The median price of a single-family detached home in North San Diego County rose 2.7 percent, to $571,000 in April from $556,000 in March, and increased 6.73 percent compared to April 2013. In East San Diego County, the median home price increased 2.53 percent to $405,000 in April from $395,500 in March 2014, and increased 17.39 percent from April 2013. The median price in South County fell 1.18 percent to $420,000 in April from $425,000 in March, and increased 12.6 percent compared to April 2013. In the San Diego Metro, the median price increased 0.55 percent from $522,750 in March to $525,625 in April, and increased 5.13 percent compared to April 2013.
Mark Goldman, professor at San Diego State University and a senior loan officer with C2 Financial Corp., anticipates a year-over-year 3.5 percent increase in home prices in 2014, and said “we’ve hit a wall” in appreciation, partially due to affordability. “Even if buyers are willing to pay more, they aren’t able to,” Goldman said. There’s been a settling in prices even though there’s a “dramatic” shortage of inventory. “From submarket to submarket, there are some markets that might have gone up too much too fast. I’d expect them to back off a bit,” Goldman said.
Chula Vista, which had a lot of construction in the early 2000s, saw a great deal of appreciation, Goldman said. Submarkets that experienced rapid appreciation were the ones that got “clobbered” the most when prices fell – but some prices were too high even at the bottom, he said, and those markets might take longer to come back. Household incomes drive affordability, and incomes in the central part of Escondido would be lower than those in Rancho Penasquitos, Goldman said, and someone buying in Del Mar likely would have a higher income as well.
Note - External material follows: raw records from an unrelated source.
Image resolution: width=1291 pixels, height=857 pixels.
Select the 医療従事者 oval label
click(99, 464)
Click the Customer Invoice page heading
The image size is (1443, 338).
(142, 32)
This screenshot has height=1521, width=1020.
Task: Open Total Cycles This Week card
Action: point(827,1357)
Some 32 percent of San Diego County households were able to afford the county’s median-priced single-family detached home in April 2014, according to the HomeDex affordability index. The North San Diego County affordability percentage decreased to 26 percent in April 2014, from 27 percent in March 2014. The East County affordability level remained at 42 percent in April 2014; South San Diego County affordability increased to 40 percent in April 2014, from 37 percent in March 2014; and San Diego Metro affordability remained at 30 percent in April 2014. Homebuyers in San Diego need to earn at least $98,534 to afford a median-priced home, according to HSH.com. San Diego ranks just under San Francisco, where homebuyers need to earn $137,129 to buy a median-priced home. HSH.com used the National Association of Realtors’ first-quarter data for median home prices to calculate the salary needed to buy a home in San Diego. It used a median home price of $483,000 in San Diego, a 4.56 percent 30-year fixed mortgage rate and a 20 percent down payment. The monthly payment would be $2,299.
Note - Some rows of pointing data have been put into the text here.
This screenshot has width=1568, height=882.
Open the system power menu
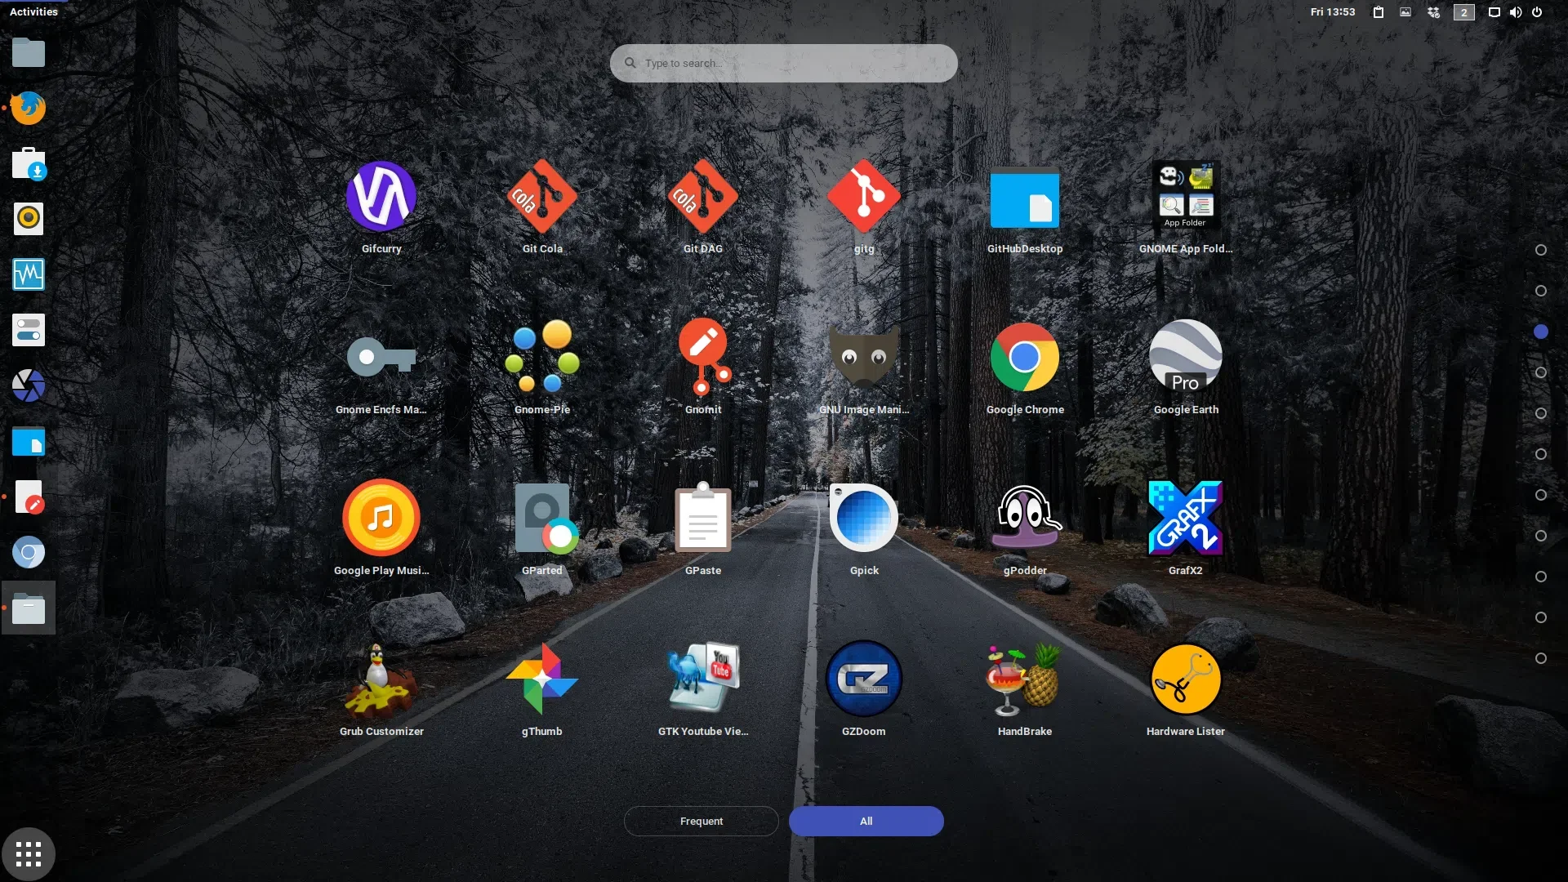click(x=1536, y=11)
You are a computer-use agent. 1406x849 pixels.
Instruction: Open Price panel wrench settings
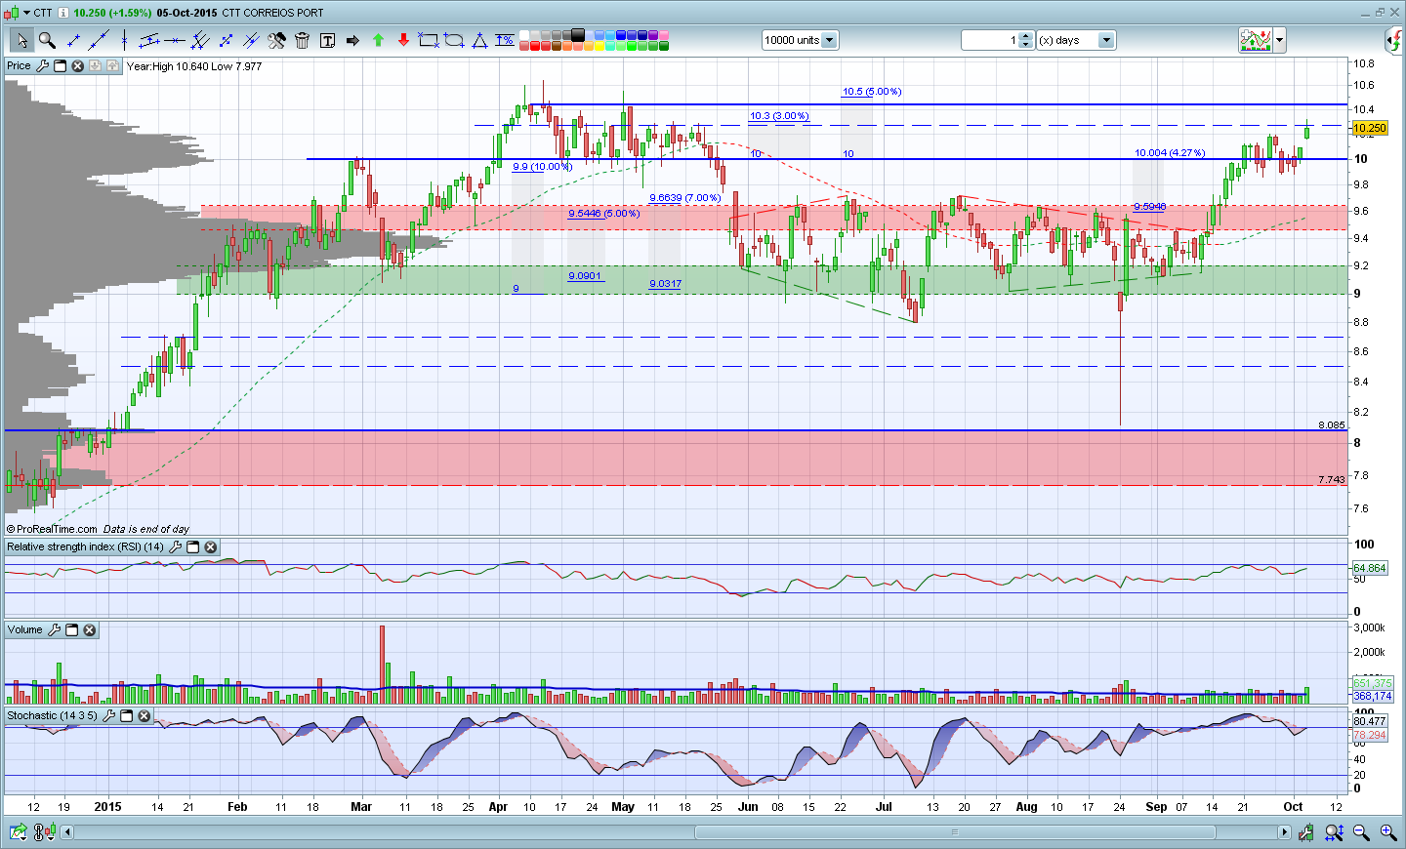pos(42,66)
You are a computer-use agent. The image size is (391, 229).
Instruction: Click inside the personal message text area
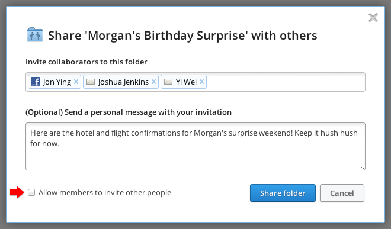[196, 147]

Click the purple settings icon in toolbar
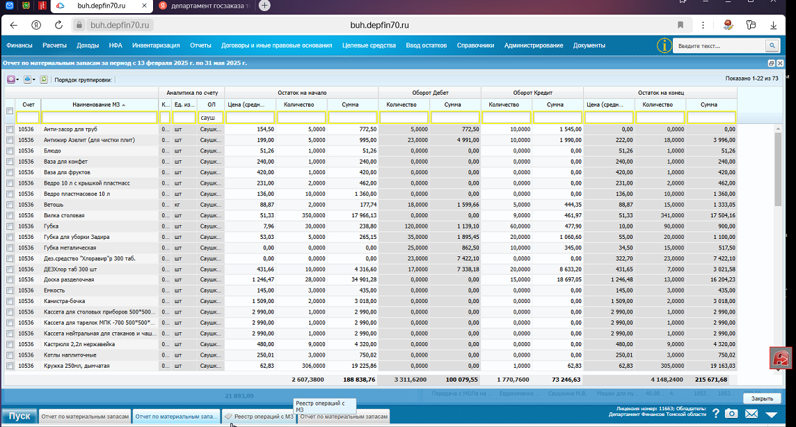coord(10,79)
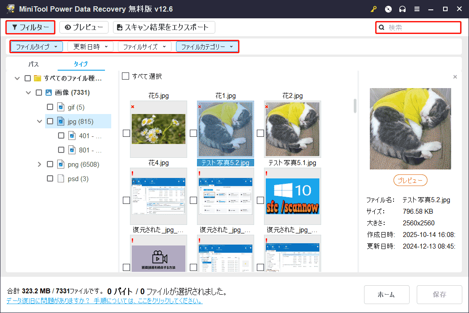Image resolution: width=469 pixels, height=313 pixels.
Task: Open the hamburger menu in the title bar
Action: (417, 8)
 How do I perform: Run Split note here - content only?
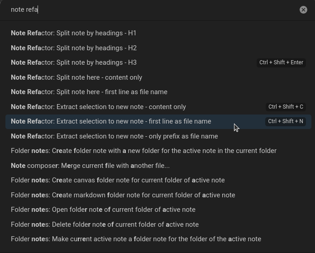(76, 77)
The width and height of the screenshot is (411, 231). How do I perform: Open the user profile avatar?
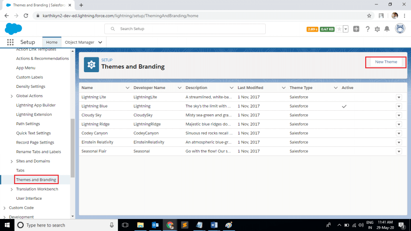pyautogui.click(x=400, y=29)
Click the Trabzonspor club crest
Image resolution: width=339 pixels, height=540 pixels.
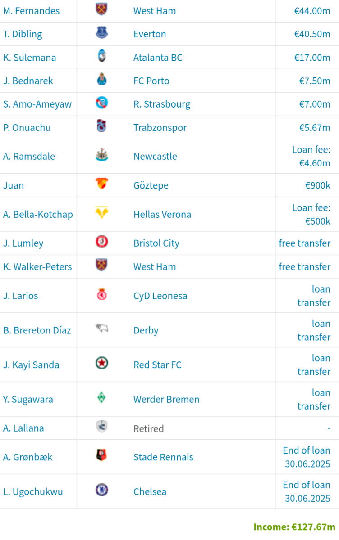pyautogui.click(x=102, y=126)
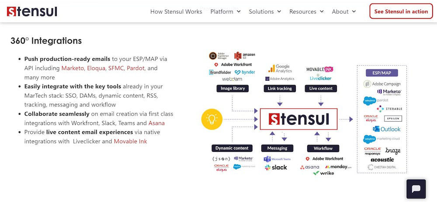This screenshot has height=202, width=437.
Task: Click the Braze logo in ESP/MAP list
Action: [393, 151]
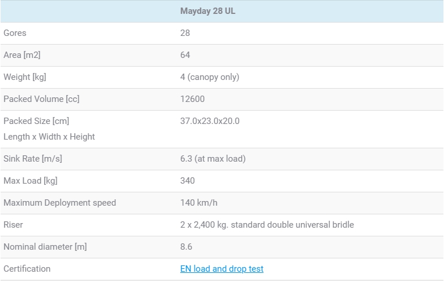The width and height of the screenshot is (444, 281).
Task: Click the 6.3 (at max load) value
Action: [213, 159]
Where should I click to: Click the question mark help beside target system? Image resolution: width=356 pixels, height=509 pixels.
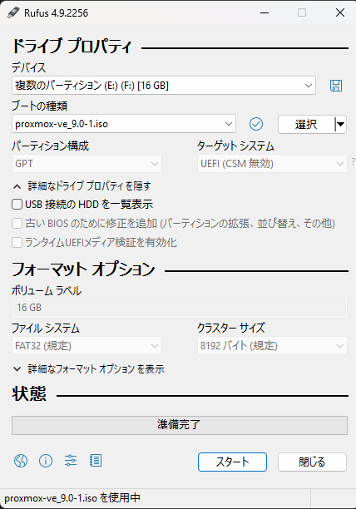(353, 162)
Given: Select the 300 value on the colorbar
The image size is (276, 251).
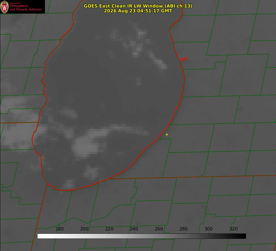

“We see the upper-end housing moving along pretty well — the more moderate-priced homes that the rest of us can afford are leveling out,” Goldman said.
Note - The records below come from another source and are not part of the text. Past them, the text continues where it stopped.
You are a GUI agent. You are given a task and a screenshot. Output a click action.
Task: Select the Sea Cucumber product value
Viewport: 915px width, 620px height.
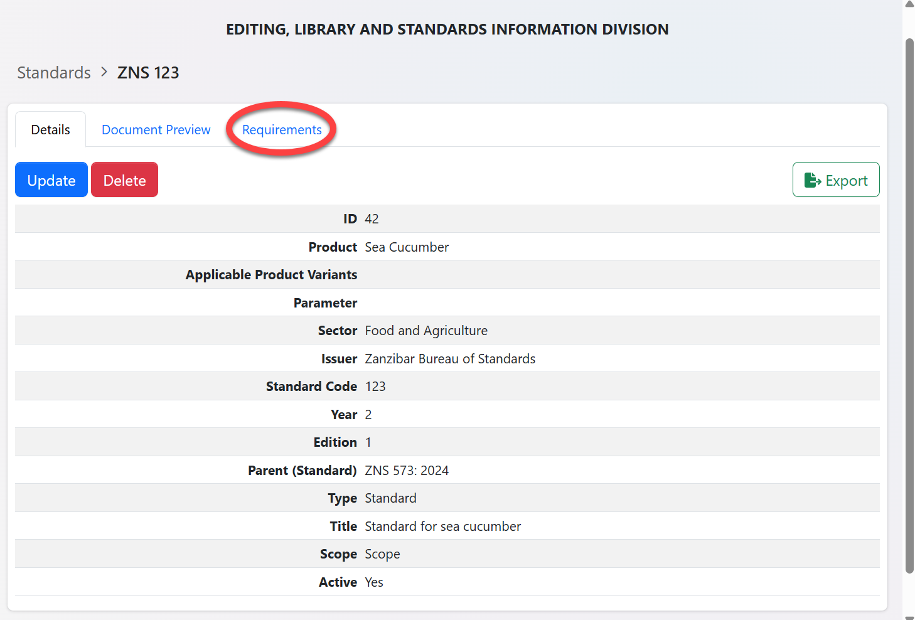pyautogui.click(x=407, y=247)
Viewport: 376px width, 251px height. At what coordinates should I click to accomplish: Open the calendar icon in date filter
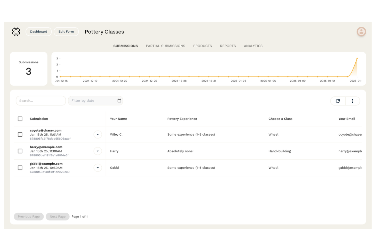(x=119, y=100)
Kilpatrick said she expects prices to continue to move up overall for the county for the rest of the year. Nevin said there will be modest gains in the tertiary markets with greater gains closer to the coast. “The market will absolutely remain healthy for the rest of this year and probably next year – and it looks like mortgage rates are continuing to fall, which is wonderful,” Nevin said. Persistent low inventory, where most buyers are looking, is keeping sales volume lower, Kilpatrick said. “This means a calmer pace than last year as the market seeks a sustainable equilibrium,” Kilpatrick said.